Mr Fitzpatrick, the MP for Poplar and Canning Town, said the IFE had infiltrated and “corrupted” his party in east London in the same way that the far-Left Militant Tendency did in the 1980s. Leaked Labour lists show a 110 per cent rise in party membership in one constituency in two years.
In a six-month investigation by this newspaper and Channel 4’s Dispatches, involving weeks of covert filming by the programme’s reporters:
- IFE activists boasted to the undercover reporters that they had already “consolidated … a lot of influence and power” over Tower Hamlets, a London borough council with a £1 billion budget.
- We have established that the group and its allies were awarded more than £10 million of taxpayers’ money, much of it from government funds designed to “prevent violent extremism”.
- IFE leaders were recorded expressing opposition to democracy, support for sharia law or mocking black people. The IFE organised meetings with extremists, including Taliban allies, a man named by the US government as an “unindicted co-conspirator” in the 1993 World Trade Center bombing, and a man under investigation by the FBI for his links to the September 11 attacks.
- Moderate Muslims in London told how the IFE and its allies were enforcing their hardline views on the rest of the local community, curbing behaviour they deemed “un-Islamic”. The owner of a dating agency received a threatening email from an IFE activist, warning her to close it.
- George Galloway, a London MP, admitted in recordings obtained by this newspaper that his surprise victory in the 2005 election owed more to the IFE “than it would be wise – for them – for me to say, adding that they played a “decisive role” in his triumph at the polls.
Mr Galloway now says they were one of many groups which supported his anti-war stance and had never sought to influence him.
The IFE has particularly close links to Tower Hamlets council.
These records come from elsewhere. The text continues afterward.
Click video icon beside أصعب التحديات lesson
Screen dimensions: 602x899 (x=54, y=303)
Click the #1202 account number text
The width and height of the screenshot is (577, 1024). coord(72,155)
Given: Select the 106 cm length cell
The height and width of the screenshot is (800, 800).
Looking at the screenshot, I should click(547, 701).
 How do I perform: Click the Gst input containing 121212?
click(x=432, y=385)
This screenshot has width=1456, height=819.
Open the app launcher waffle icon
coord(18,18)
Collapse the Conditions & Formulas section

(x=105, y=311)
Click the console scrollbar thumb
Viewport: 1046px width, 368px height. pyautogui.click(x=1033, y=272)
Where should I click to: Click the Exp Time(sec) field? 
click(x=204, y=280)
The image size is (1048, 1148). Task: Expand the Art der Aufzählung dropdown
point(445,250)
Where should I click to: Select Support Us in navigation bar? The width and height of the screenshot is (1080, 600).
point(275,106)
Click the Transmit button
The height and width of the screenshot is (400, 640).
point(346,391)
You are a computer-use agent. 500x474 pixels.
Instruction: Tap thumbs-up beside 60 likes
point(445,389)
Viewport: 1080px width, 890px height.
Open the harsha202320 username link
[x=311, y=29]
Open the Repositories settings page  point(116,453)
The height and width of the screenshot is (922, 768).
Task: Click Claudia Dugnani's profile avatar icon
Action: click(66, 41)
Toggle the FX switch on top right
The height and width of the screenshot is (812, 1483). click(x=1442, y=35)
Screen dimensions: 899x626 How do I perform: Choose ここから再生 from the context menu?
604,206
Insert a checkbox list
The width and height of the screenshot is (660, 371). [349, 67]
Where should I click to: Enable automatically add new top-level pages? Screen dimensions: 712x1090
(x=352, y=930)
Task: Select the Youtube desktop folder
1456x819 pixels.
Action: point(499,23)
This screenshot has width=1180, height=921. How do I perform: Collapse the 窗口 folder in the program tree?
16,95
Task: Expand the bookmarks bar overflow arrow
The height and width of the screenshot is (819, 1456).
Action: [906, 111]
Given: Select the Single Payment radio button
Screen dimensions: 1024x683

Seven serving and former councillors said Lutfur Rahman, the current council leader, gained his post with the group’s help.
Some said they were canvassed by a senior IFE official on his behalf. After Mr Rahman was elected, a man with close links to the group, Lutfur Ali, was appointed assistant chief executive of the council with responsibility for grant funding.
This was despite a chequered employment record, a misleading CV and a negative report from the headhunters appointed to consider the candidates. The council’s white chief executive was subsequently forced from his post.
Since Mr Rahman became leader, more council grants have been paid to a number of organisations which our investigation established are closely linked to the IFE.
Funding for other, secular groups was ended or cut. In the borough’s well-known Brick Lane area, council funds were switched from a largely secular heritage trail to a highly controversial “hijab sculpture”, angering many residents who accused the council of “religious triumphalism”.
Schools in Tower Hamlets are told by the council should close for the Muslim festival of Eid, even where most of their pupils are not Muslim.
Mr Rahman refused to deny that an IFE activist had canvassed councillors on his behalf. He said: “There are various people across Tower Hamlets who get excited, who get involved.”
He would not comment on concerns about infiltration, saying they were “party matters”. He said: “If you look at our flagship policies, like investing £20 million to tackle overcrowding, you can see that we are working for everyone.”
The IFE said it did not seek to influence the council and had not lobbied for Mr Rahman. “If anything, existing members of the Labour Party have joined the IFE, rather than the other way round,” it said.
The group insisted it was not a fundamentalist or extremist organisation and did not support violence.